Physiological Conditions Triggering Biofilm Formation
Biofilm formation is a crucial part of the bacterial life-cycle and has been confirmed to exist in many bacterial species. While thereby induced increased stress resistance and other increases in viability are thought to lead to substantial fitness advantage, the expression of biofilm genes comes with a heavy cost: Exopolysacherides and amyloids, crucial componentes of an intact biofilm, take metabolic ressources which otherwise could be invested into faster proliferation. Crucial for an optimized fitness is thus an optimized regulation of biofilm formation where biofilms are expressed only when needed. To gain understanding into this regulation process, I study biofilm formation in Escherichia coli. I quantify biofilm formation and the activity of important biofilm genes for different physiological conditions spanning a range of different ‘stress-levels’.

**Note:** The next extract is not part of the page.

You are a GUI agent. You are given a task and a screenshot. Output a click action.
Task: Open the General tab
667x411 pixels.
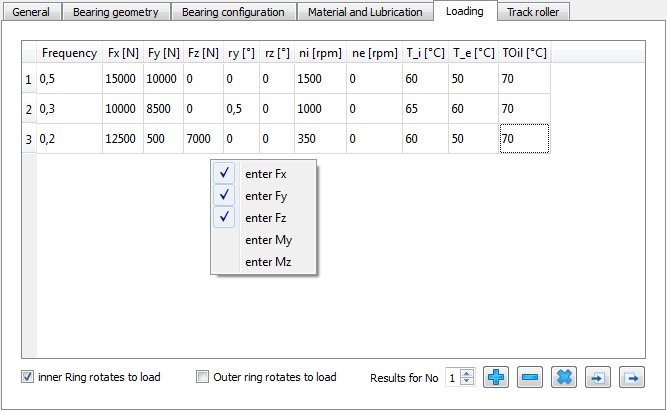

Emergence and Stability of Cooperative Behavior
Cooperative behavior where individuals are providing benefits to others, related to a cost to themselves, is ubiquitous in nature. This observation is tackling from an evolutionary point of few since non-cooperating free-riders or cheaters can spare the costs while still benefiting from the benefit. A lot of research has been performed to understand the general principles which overcome this dilemma of cooperation and lead to evolutionary stable cooperative behavior - often within the frameworks of group- and kin-selection. However, the underlying pathways leading to cooperation are often unclear. In my work I consider ecological conditions which are often faced by microbial populations. I study the role of growth-dynamics and population bottlenecks and how these can lead to not only the stability of cooperative behavior but how these can also allow the onset of cooperation from a single cooperative mutant.